Purpose: The dosage of radiotherapy to the pelvis is always limited by the tolerance of small bowel. This study is to evaluate the dose volume histogram (DVH) of the irradiated bowel volume by prone position with belly board in comparison to treatment in supine position technique. Two patients with rectal cancer were analyzed. Materials and Methods: Two groups of sequential computerized tomography (CT) scans were performed with 8-mm slice thickness for each patient. One group of the scans was obtained for patient with a belly board in a prone position, and the other one was in a supine position for comparing the bowel irradiation volume with the previous scan. Hard copies of CT scan slices for both patients were produced.
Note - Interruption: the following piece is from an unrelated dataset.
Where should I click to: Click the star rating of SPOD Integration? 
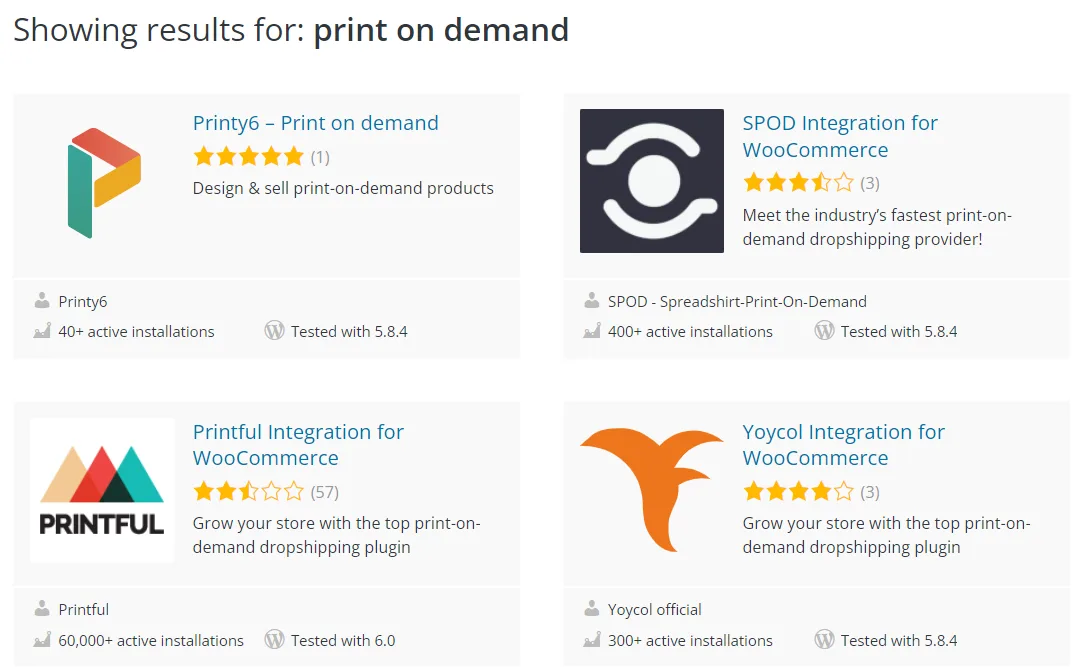click(x=798, y=183)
The contours of small bowel volumes were outlined on each CT slice hard copy and the information was then digitized and entered into treatment planning computer. The cumulative and the differential DVHs were performed for evaluating the bowel irradiation volume. Results: The cumulative DVH, which is used in assessing potential damage to normal tissue, shows that from 70% to 95% of the percentage dose in prone position has a 15% to 18% volume reduction compared to supine position. The differential DVH, which is useful in assessing uniformity of dose to tumors. shows that the irradiated bowel volume has been moved to a region of rower percentage dose. Conclusion: Displacement of bowel loops out of the true pelvis is done by using a belly board in the prone position for thin and obese patients instead of supine position to decrease the volume of the intestine under irradiation because of external compression. The pelvic board and a half-body cast can be applied to immobilize patient for precise positioning and repositioning throughout the entire treatment.